Poster Abstract: When Models Fail: In Silico and Pseudotype-Identified Inhibitors Do Not Translate to Authentic CCHFV Infection

Nallely Espinoza, Research Associate II, BROAD INSTITUTE OF MIT AND HARVARD - Cambridge, MA

Abstract

Introduction: Crimean–Congo hemorrhagic fever virus (CCHFV) is a tick-borne virus that causes severe disease in humans, while licensed countermeasures remain limited. Viral entry is mediated by the M-segment glycoprotein precursor, which is processed into GP38, Gn, and Gc to enable attachment and low pH–dependent membrane fusion.

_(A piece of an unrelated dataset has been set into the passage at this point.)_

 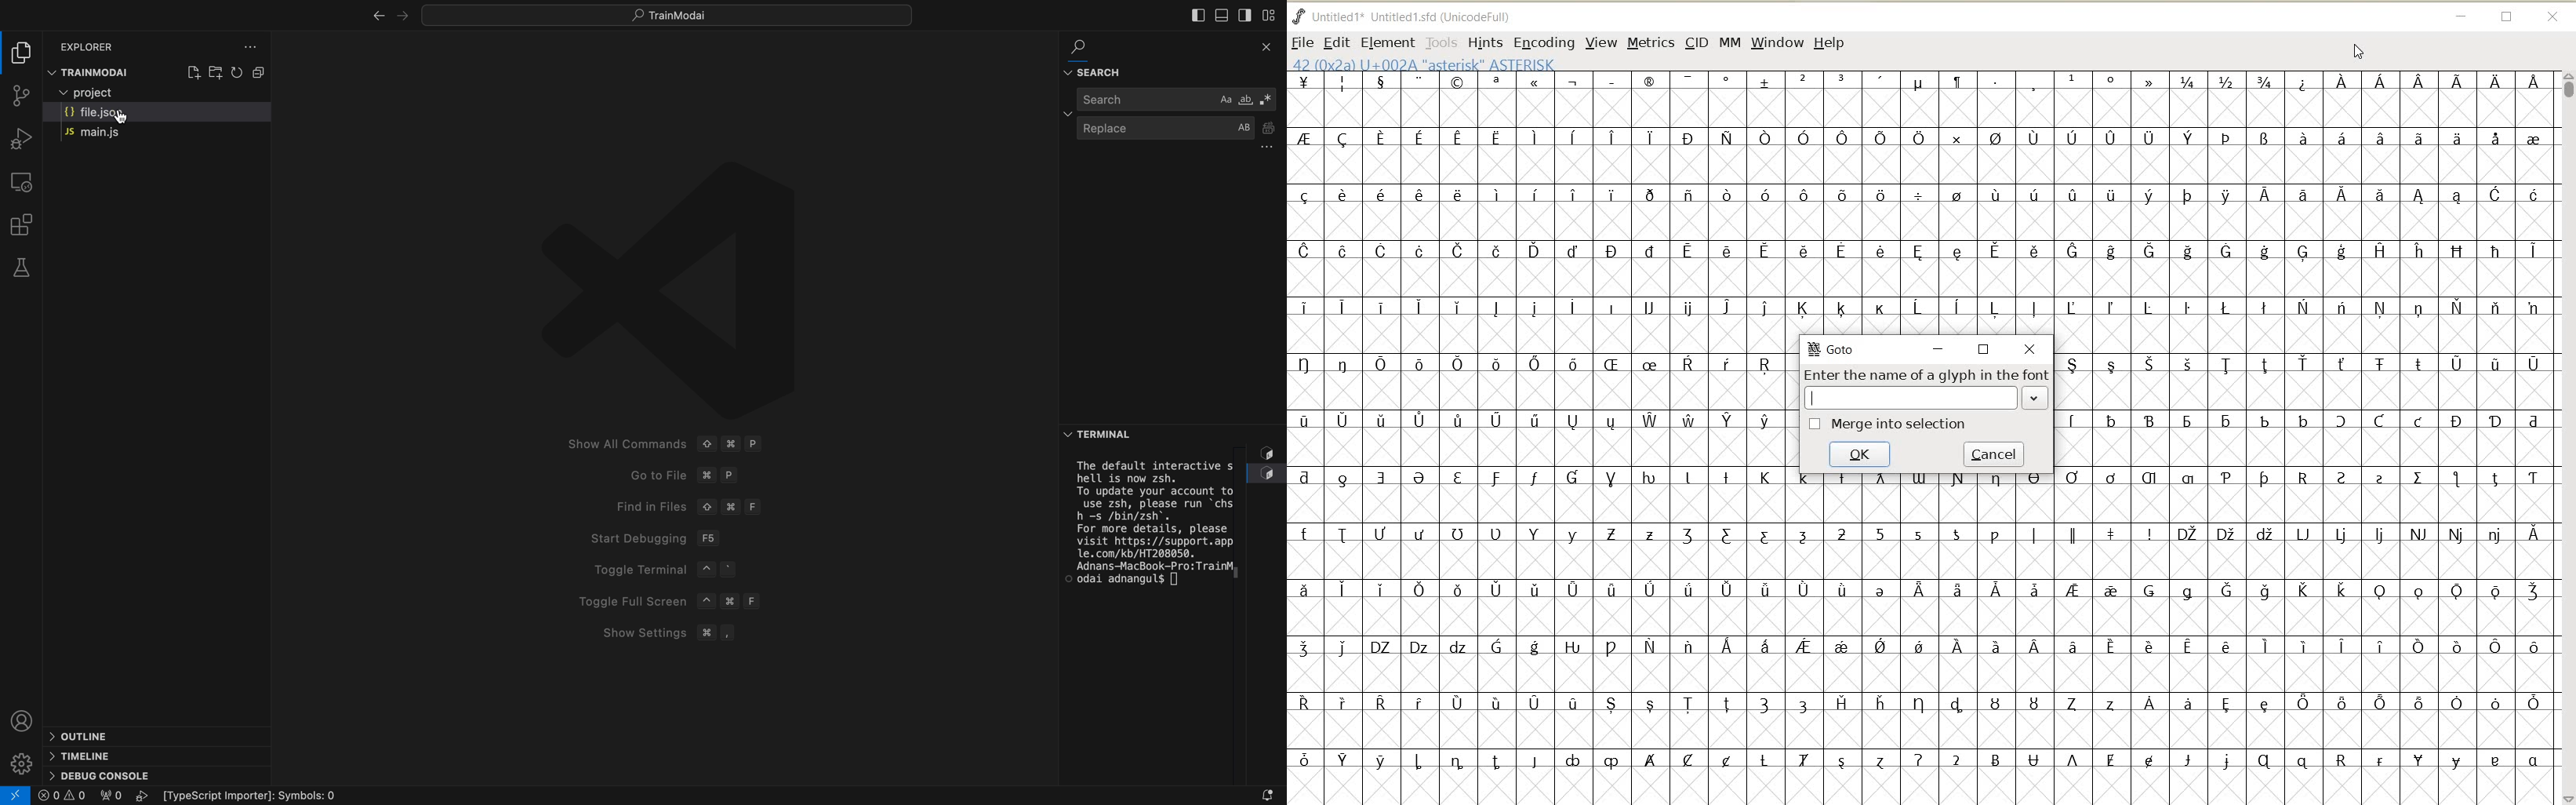 What do you see at coordinates (1245, 16) in the screenshot?
I see `toggle secondary bar` at bounding box center [1245, 16].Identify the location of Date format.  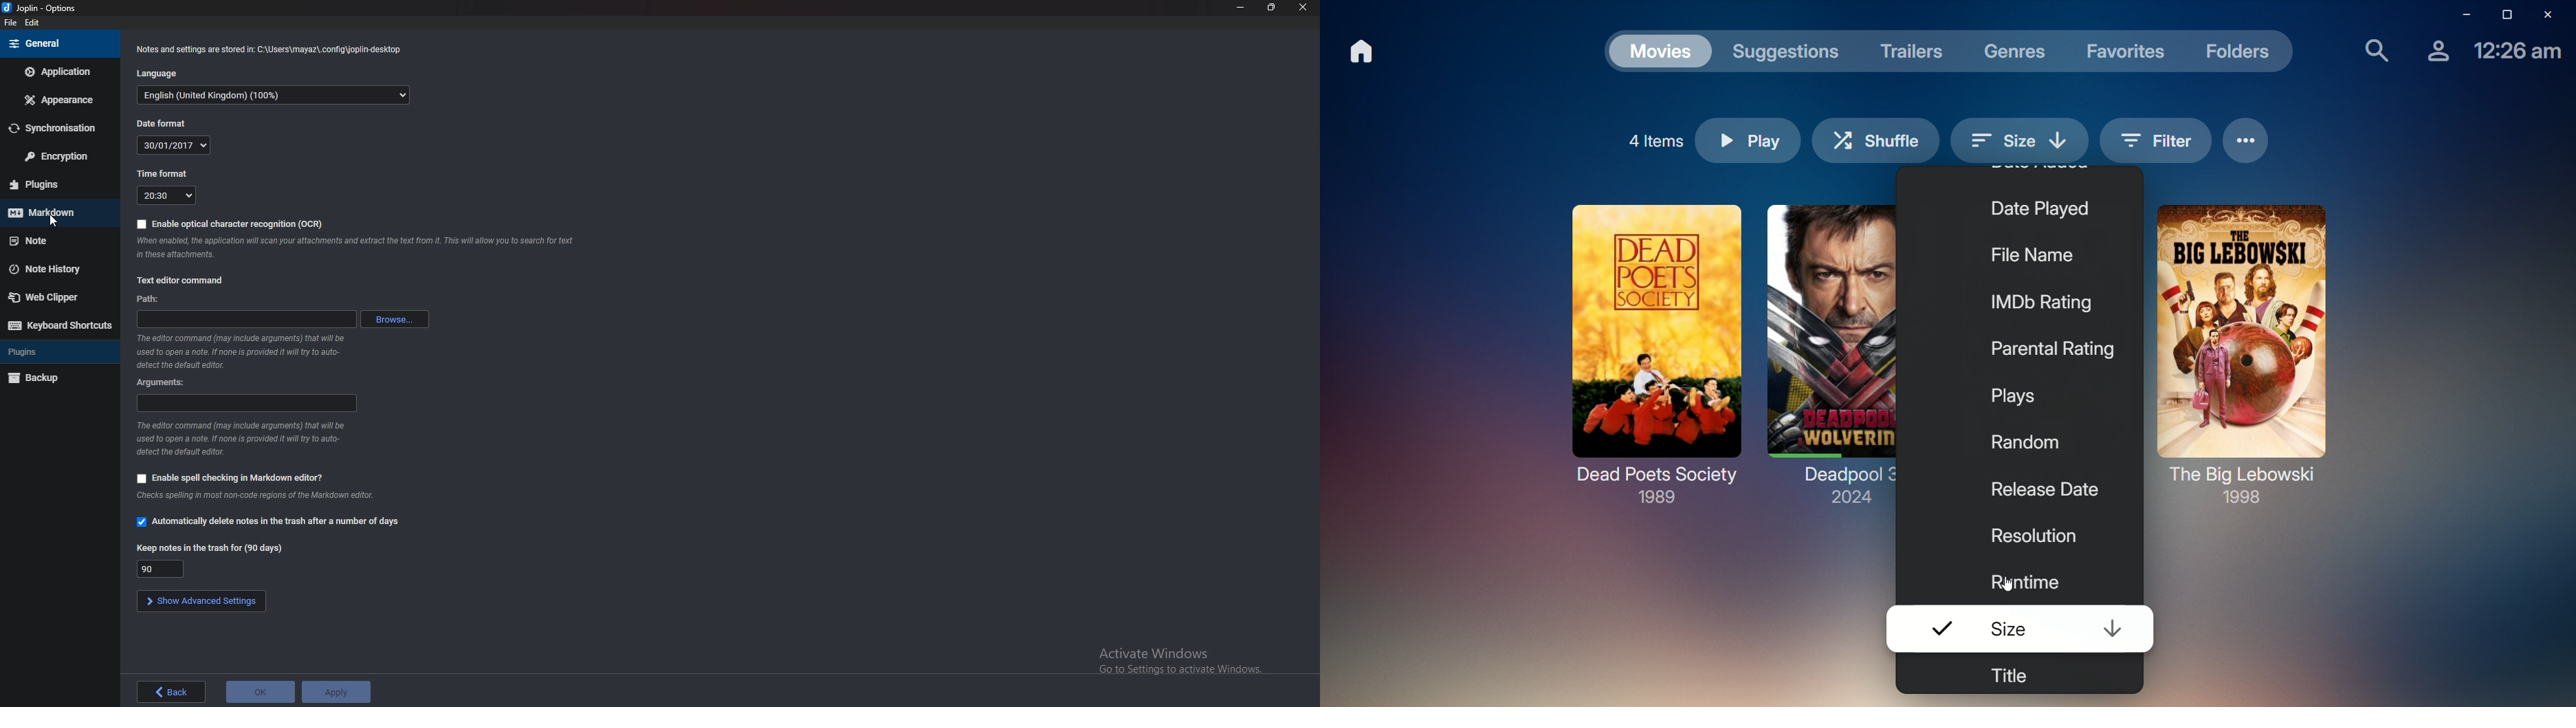
(167, 122).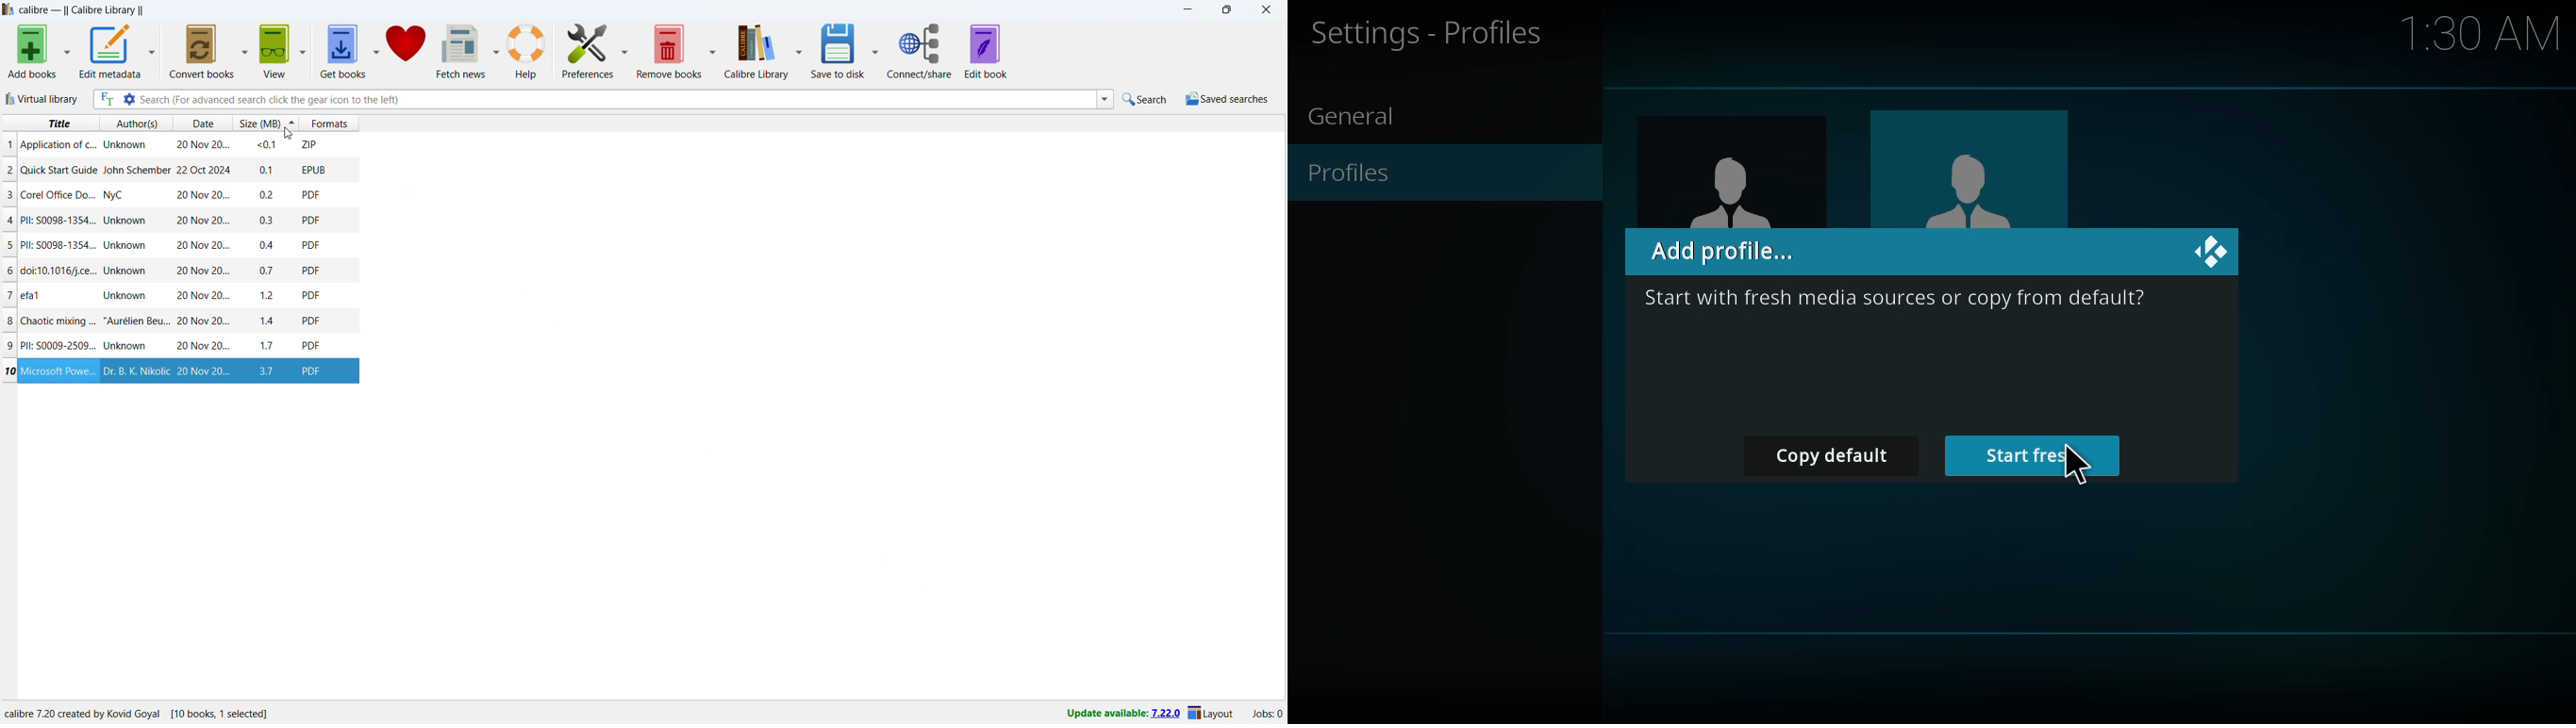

Methods: Here, we developed a vesicular stomatitis virus glycoprotein-deleted, luciferase reporter pseudotype bearing CCHFV glycoproteins (rVSV-ΔG-CCHFV-M) as a quantitative BSL-2 platform to study glycoprotein-dependent entry. Using this system, we screened a panel of 186 small molecules and identified eltrombopag olamine and quercetin as inhibitors of viral entry with low-micromolar activity and minimal cytotoxicity.

Time-of-addition and synchronized entry assays demonstrated that both compounds act during early stages of infection. To link molecular interactions with functional outcomes, we performed in silico docking and compared predicted binding sites with in vitro phenotypes. Docking analyses identified candidate interaction sites at the GP38–Gn interface and within a Gc fusion-loop pocket. Importantly, only compounds predicted to engage fusion-relevant regions inhibited membrane fusion, supporting a structure–function relationship between binding site and antiviral mechanism.

However, when advanced to validation with authentic CCHFV under BSL-4 conditions, these compounds did not demonstrate significant antiviral activity. This discrepancy highlights limitations of pseudotyped systems and docking-based predictions in fully recapitulating native viral entry and underscores the importance of orthogonal validation in high-containment models.

Conclusion: Together, these results establish a robust pseudotype-based platform for dissecting CCHFV entry while emphasizing the challenges of translating computational and in vitro findings into efficacy against authentic virus, informing future antiviral discovery strategies.